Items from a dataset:
◇ ◇ ◇
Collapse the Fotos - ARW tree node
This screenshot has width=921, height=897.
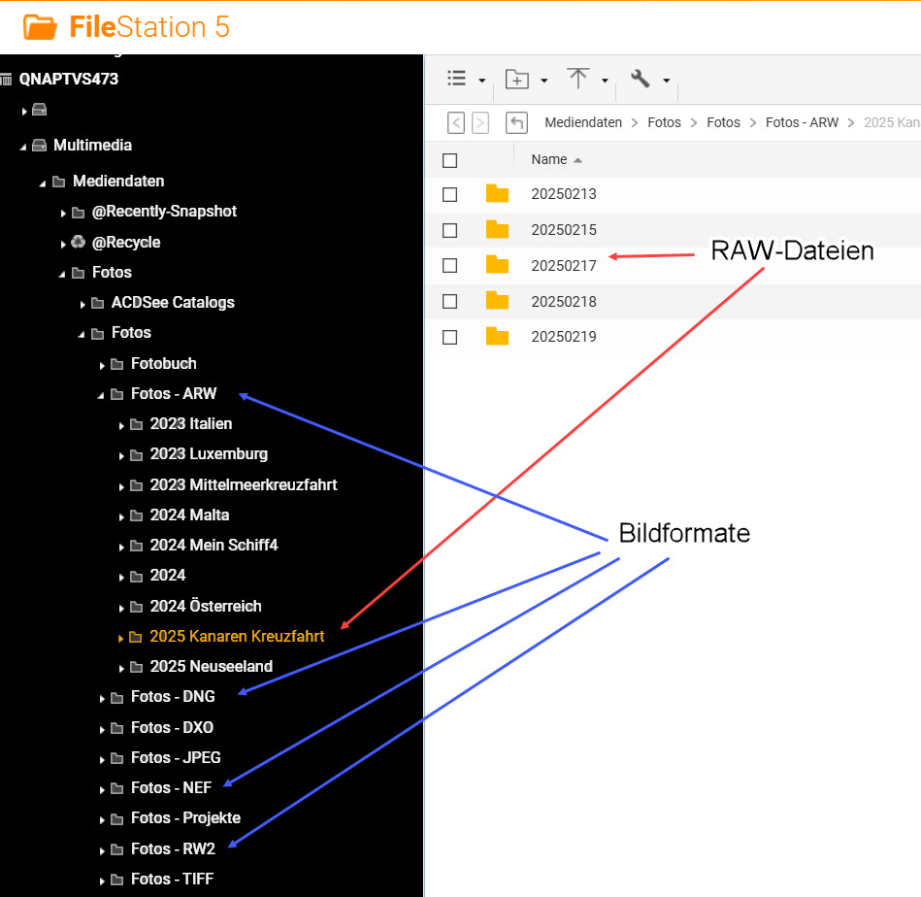tap(102, 395)
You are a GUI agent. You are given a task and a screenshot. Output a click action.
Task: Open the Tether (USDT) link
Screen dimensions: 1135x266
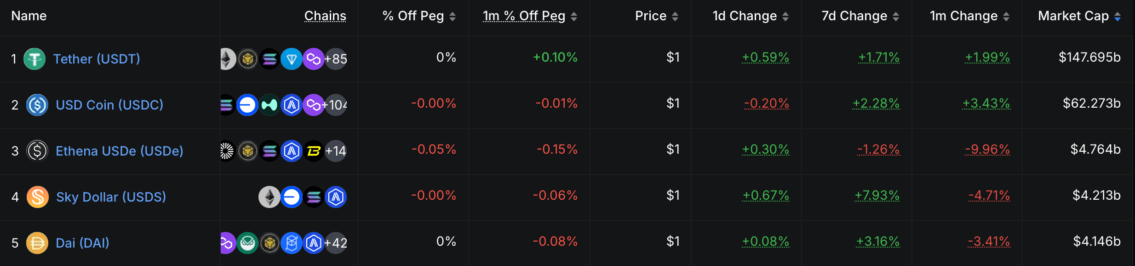tap(97, 59)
◇ ◇ ◇
Reproduce each line of the items above word for word, leaving out the pictures.

> **TASK SOLUTION**
Collapse the Fotos - ARW tree node
This screenshot has width=921, height=897.
tap(102, 395)
You are a GUI agent. You are given a task and a screenshot. Output a click action.
Task: Open the Tether (USDT) link
Screen dimensions: 1135x266
tap(97, 59)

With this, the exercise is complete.